### TASK TO CARRY OUT
Pictures do not belong in the copy; print every entry exactly as it stands.

===== RECORDS SUPPLIED

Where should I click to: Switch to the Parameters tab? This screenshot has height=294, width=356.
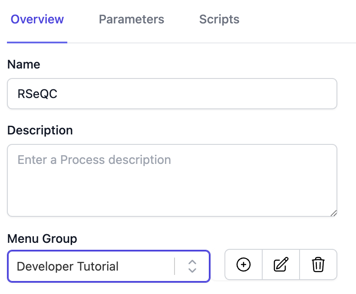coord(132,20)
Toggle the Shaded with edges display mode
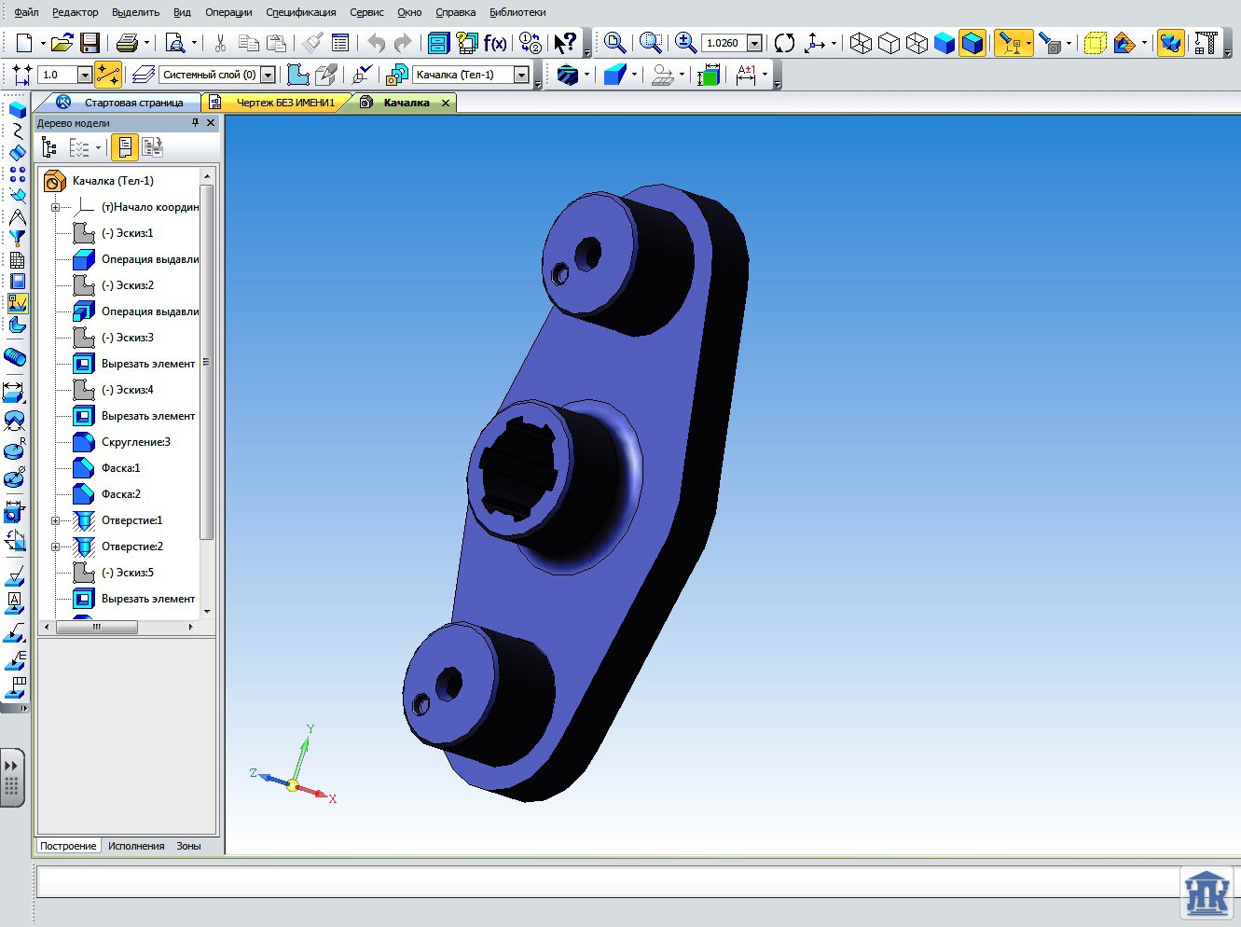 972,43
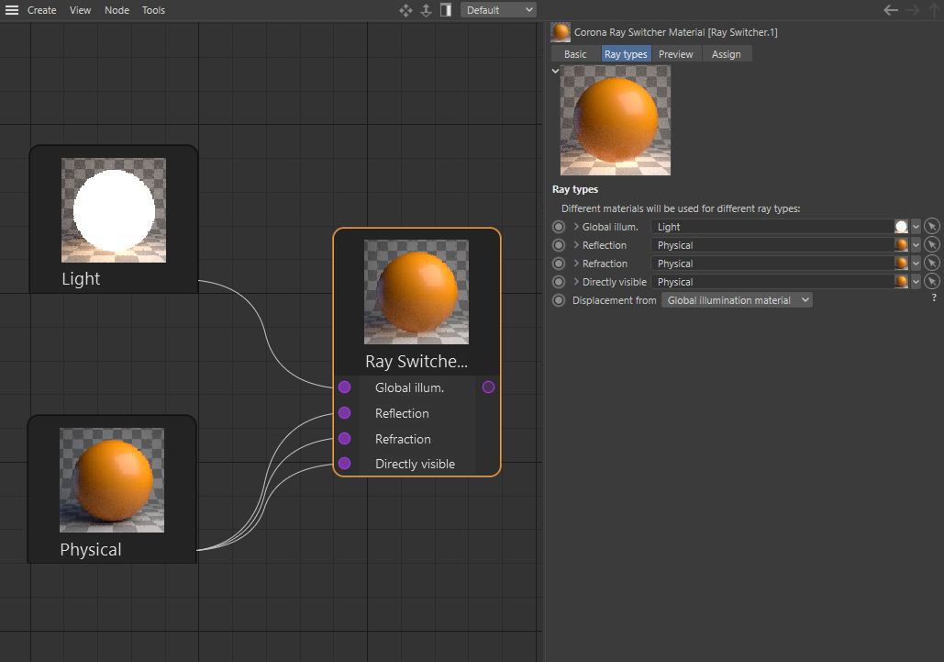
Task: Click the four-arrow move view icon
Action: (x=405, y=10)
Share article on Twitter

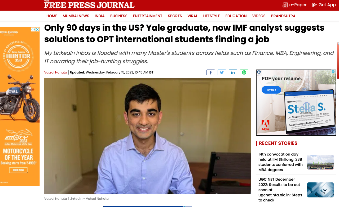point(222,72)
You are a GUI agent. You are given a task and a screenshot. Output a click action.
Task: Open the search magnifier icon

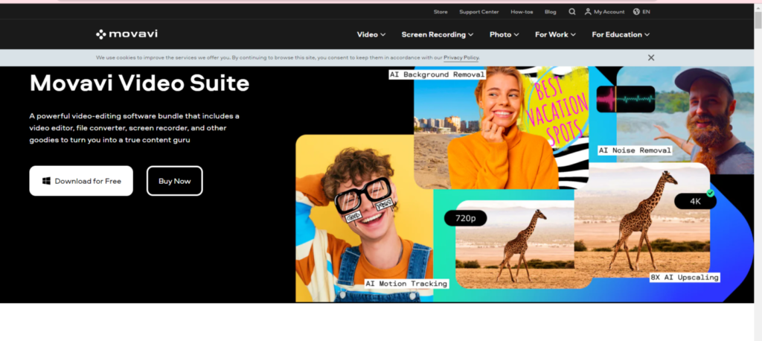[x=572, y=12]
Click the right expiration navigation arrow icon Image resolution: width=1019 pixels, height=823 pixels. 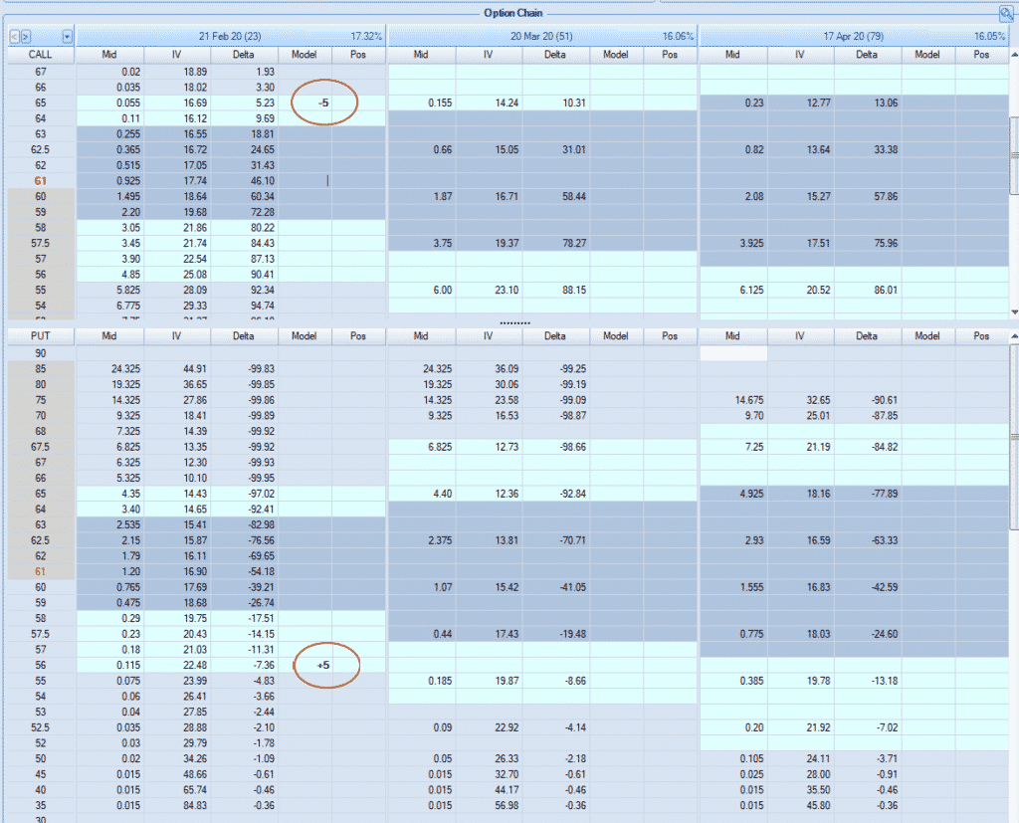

==========

### WRITTEN ANSWER
Where should I click to: Switch to the Parameters tab? This screenshot has height=294, width=356.
coord(132,20)
Toggle the Shaded with edges display mode
 972,43
Task: Click the four-arrow move view icon
Action: (x=405, y=10)
Share article on Twitter

point(222,72)
You are a GUI agent. You are given a task and a screenshot. Output a click action.
Task: Open the search magnifier icon

[x=572, y=12]
Click the right expiration navigation arrow icon Image resolution: width=1019 pixels, height=823 pixels. 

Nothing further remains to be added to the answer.